2023-05-07 , 8725 , 104 , 143
美国联邦储备委员会主席艾伦格林斯潘回忆录——动荡年代:勇闯新世界-the age of turbulence-28
These were vast economic issues, of course, far beyond the power of the Fed alone to resolve.
Yet the worst course would be to sit idly by. I thought a rate increase would be prudent, but the Fed hadn't raised interest rates for three years. Hiking them now would be a big deal. Any time the Fed changes direction, it can rattle the markets. The risk in clamping down during a stock-market surge is especially acute—it can pop the bubble of investor confidence, and if that scares people enough, can trigger a severe economic contraction.
Though I was friendly with many of the committee members, I knew better than to think that a chairman who had been around for a week could walk into a meeting and shape a consensus on such a risky decision. So I did not propose a rate increase; I simply listened to what the others had to say.

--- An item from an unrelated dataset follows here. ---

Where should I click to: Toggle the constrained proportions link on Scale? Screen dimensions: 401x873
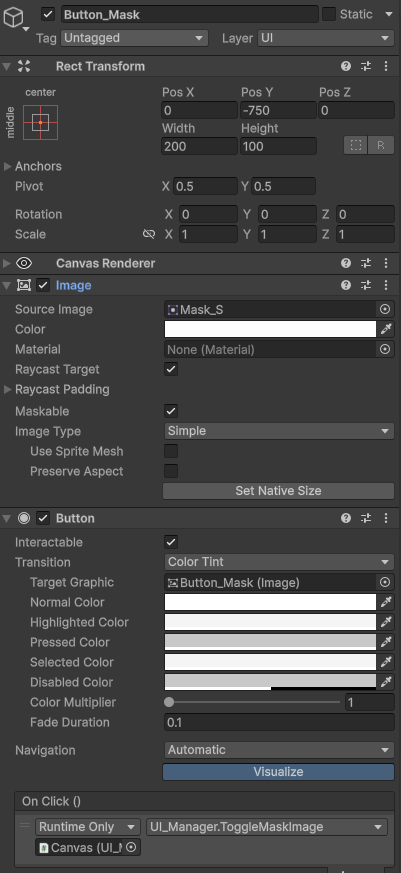click(149, 234)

The eighteen committee members* were all seasoned central bankers and economists, and as we went around the table comparing assessments of the
economy, it was apparent that they, too, were concerned. Gerry Corrigan,
the gruff president of the New York Fed, said we ought to raise rates; Bob Parry, the Fed president from San Francisco, reported that his district was seeing good growth, high optimism, and full employment—all reasons to be leery of inflation; Si Keehn from Chicago agreed, reporting that the Midwest's factories were running near full capacity and that even the farm outlook had improved; Tom Melzer of the St. Louis Fed told of how even the shoe factories in that district were operating at 100 percent; Bob Forrestal from Atlanta described how his staff had been surprised at the strength of employment figures even in chronically depressed sections of
the South. I think everyone walked away persuaded that the Fed would have to raise rates soon.
The next opportunity to do so was two weeks later, on September 4, at a meeting of the Board of Governors. The Board controls the other main lever of monetary policy, the "discount rate" at which the Federal Reserve lends to depository institutions. This rate generally moves in lockstep with the rate on fed funds. Prior to the scheduled Board meeting, I spent a few days working my way up and down the corridor seeking out the governors in their offices, building consensus. The meeting, when it came, moved quickly to a vote—the rate increase, from 5.5 percent to 6 percent, was approved by the governors unanimously.
*There was one vacancy on the Federal Reserve Board.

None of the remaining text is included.